To understand the Bulgarian Danube better, you need to get a glimpse of its entirety and its variety. As a wise Greek once said, you cannot step into the same river twice.
The Danube has already travelled a long way before it reaches Bulgaria. We cannot tell with certainty exactly how many kilometres it has covered as, contrary to popular belief, no one is really sure from where the Danube springs. A beautiful stone pool in a palatial garden at Donaueschingen, in the German Schwarzwald, is the place you see in most photos on the Internet, but geographers have debated for years over the question on how to define the source of a river. If we consider factors such as the length of a river's longest tributary, then the Danube's true beginnings are not in that pool, but at the place where the Breg, its primary headstream, rises. Another possible beginning is the confluence of the Breg and another rivulet, the Brigach.

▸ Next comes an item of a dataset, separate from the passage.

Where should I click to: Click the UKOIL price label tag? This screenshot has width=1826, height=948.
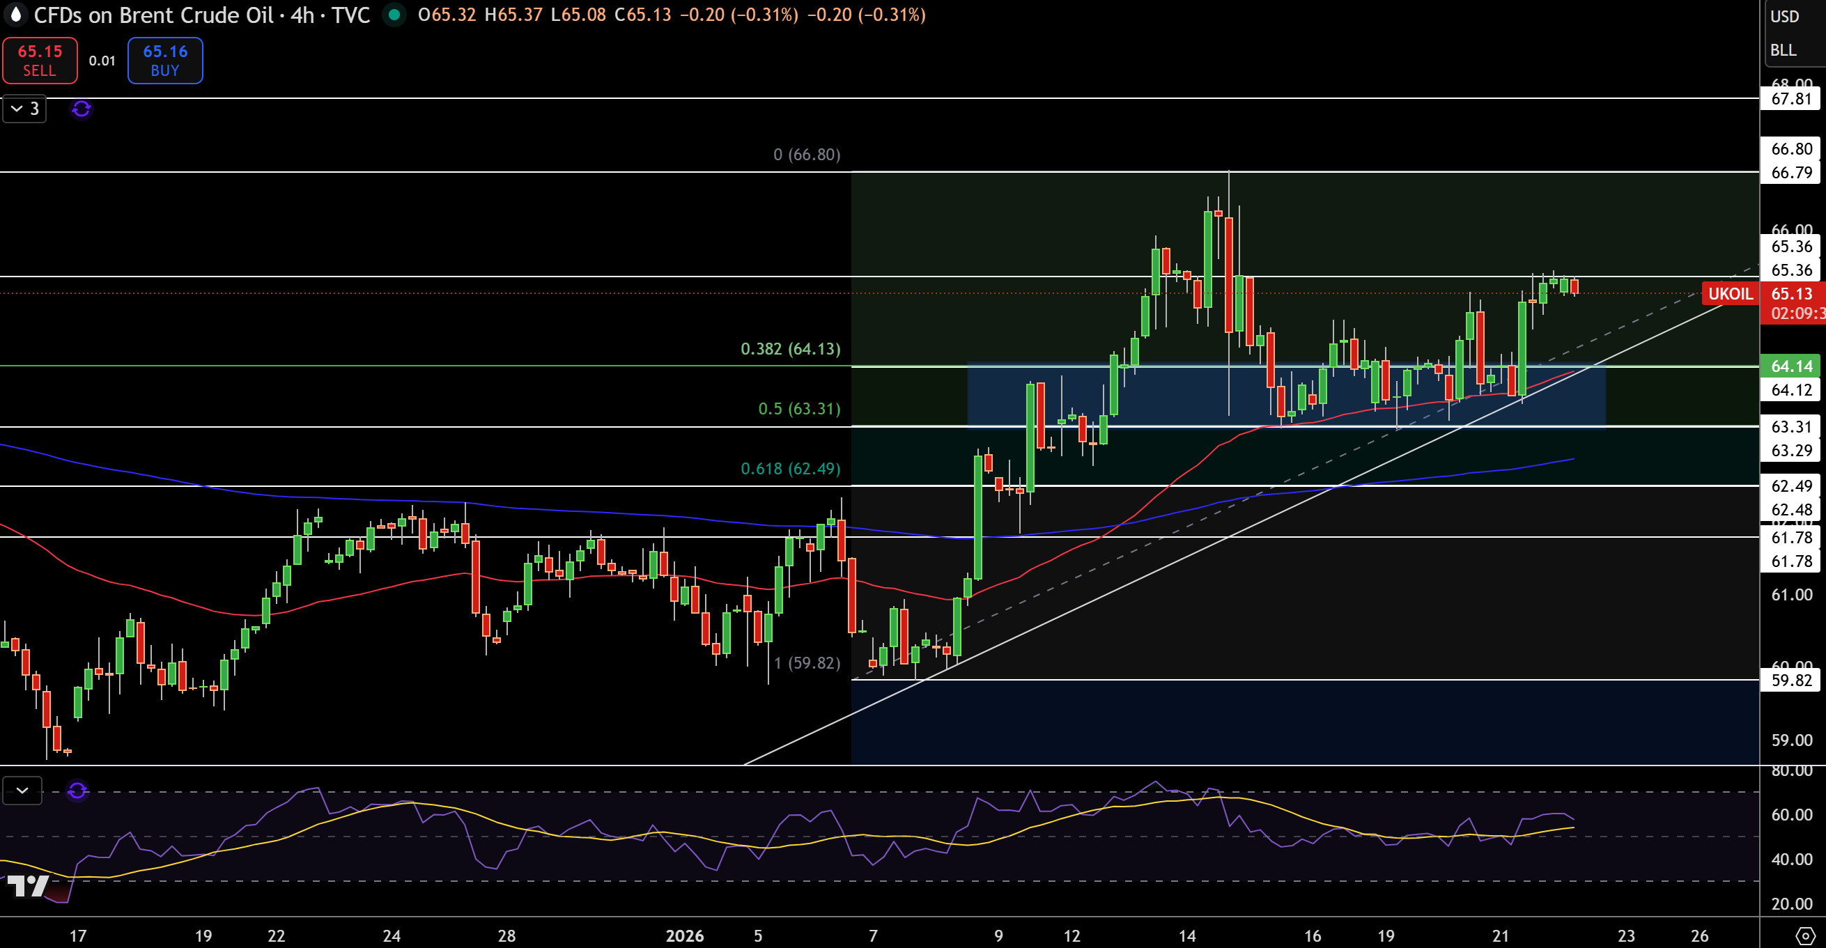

Devin Castle sits on an over 200-metre-high rock overlooking the confluence of the Danube and the River Morava, just inside Slovak territory on what used to be the border between Austria and the East bloc. Under Communism the castle was open to the public but the area just below it was off- limits with heavy fortifications and barbed wire to prevent would-be refugees from swimming across to freedom in the West. After the 1989 collapse of Communism the area was demilitarised
The Danube's path through German and then Austrian territory is mostly eastwards. A boundary to civilisation in Antiquity, when the frontier between the Roman Empire and the Barbarians ran along its course, the river is dotted with towns that started life as Roman forts and grew into influential trading centres and strongholds of local potentates in the Middle Ages. Their long and often turbulent past has given birth to elegant Gothic churches, Baroque town squares and palaces, and fortified monasteries, and to a rich layer of culture. In Passau, Germany, where the Inn and the Ilz join the Danube in a particularly picturesque way, medieval minstrels composed the the Song of the Nibelungs, an epic about love, loss, betrayal and revenge, which also includes a journey along the river all the way to Hungary.

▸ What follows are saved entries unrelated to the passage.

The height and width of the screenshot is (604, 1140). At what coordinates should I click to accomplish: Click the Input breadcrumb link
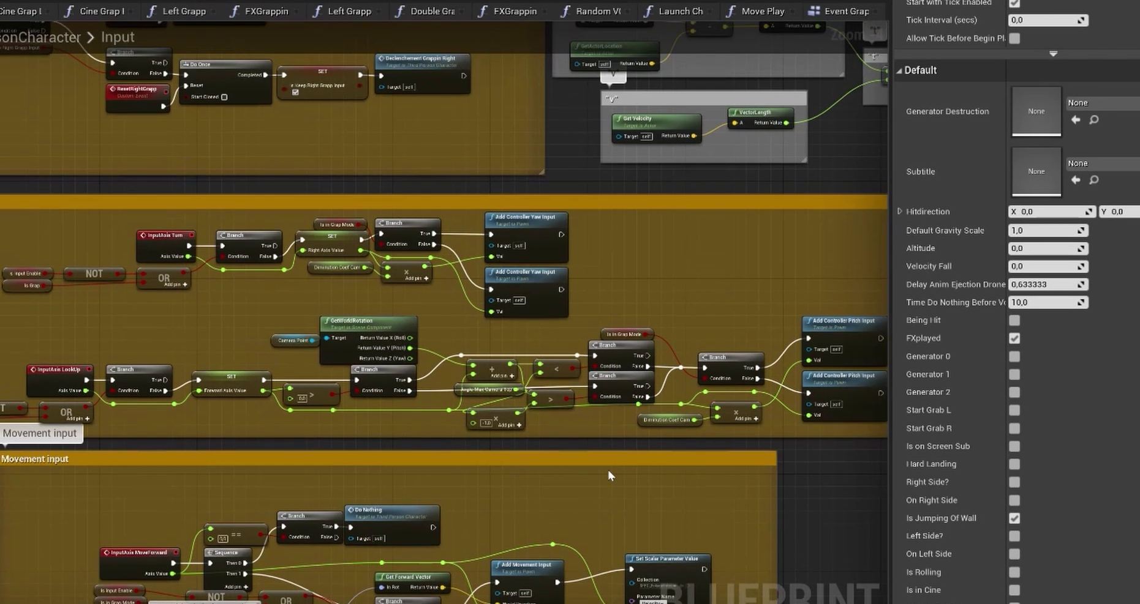[x=118, y=37]
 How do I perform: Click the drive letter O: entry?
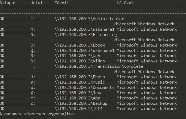pos(33,45)
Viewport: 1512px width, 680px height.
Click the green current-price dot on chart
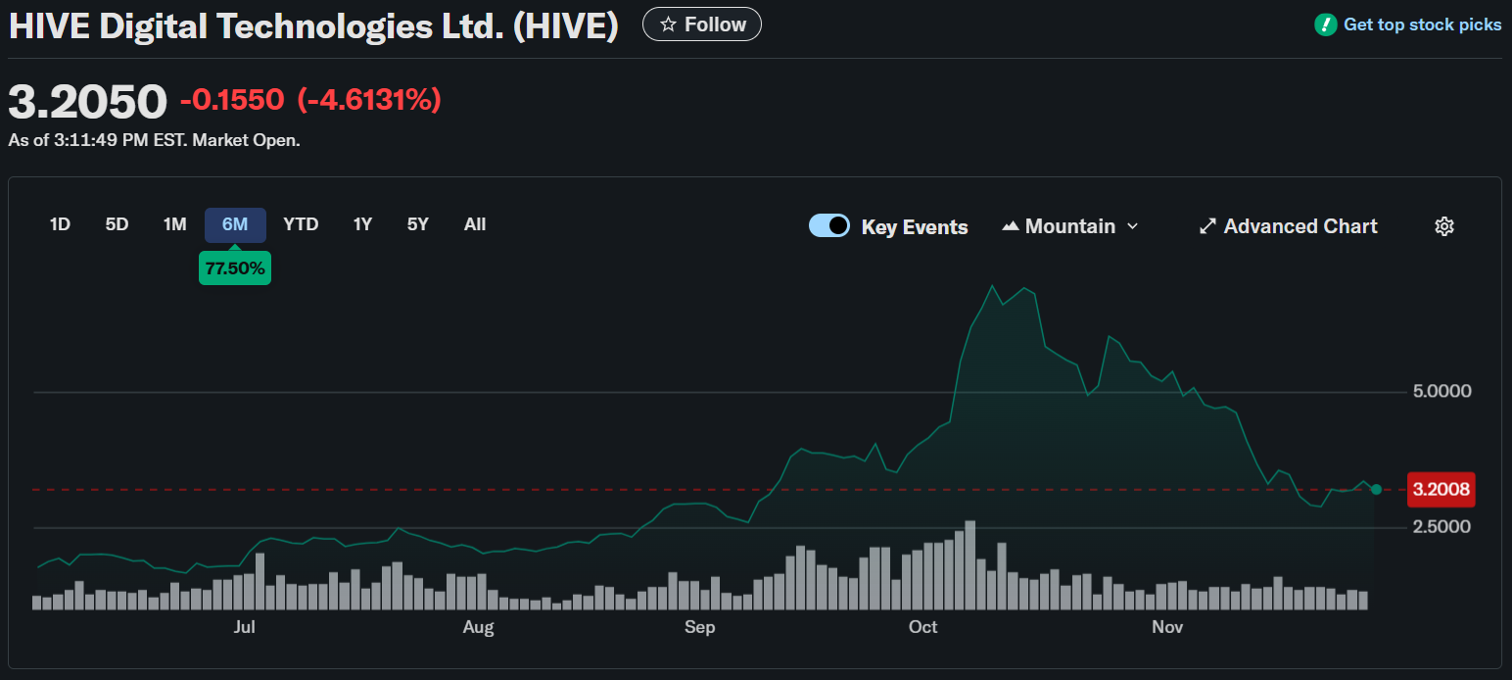(1376, 489)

Vienna, for its part, is the place where the ultimate musical piece dedicated to the river, the Blue Danube waltz by Johann Strauss II, was performed for the first time to a rather unresponsive audience, in 1867. The city that for centuries was the heart of the continent still feels grandiose, with the polished and carefully exploited glory of its imperial past, Art Deco architecture, coffee-drinking culture, and museums that proudly exhibit art which until not that long ago was perceived as decadent. It is rather disappointing, then, that in spite of its Danube-themed waltz Vienna does not make the most of its river frontage. The Danube here divides into four channels, and the one that passes by the old city centre faces what is the city's most garish tourist site, the Prater amusement park.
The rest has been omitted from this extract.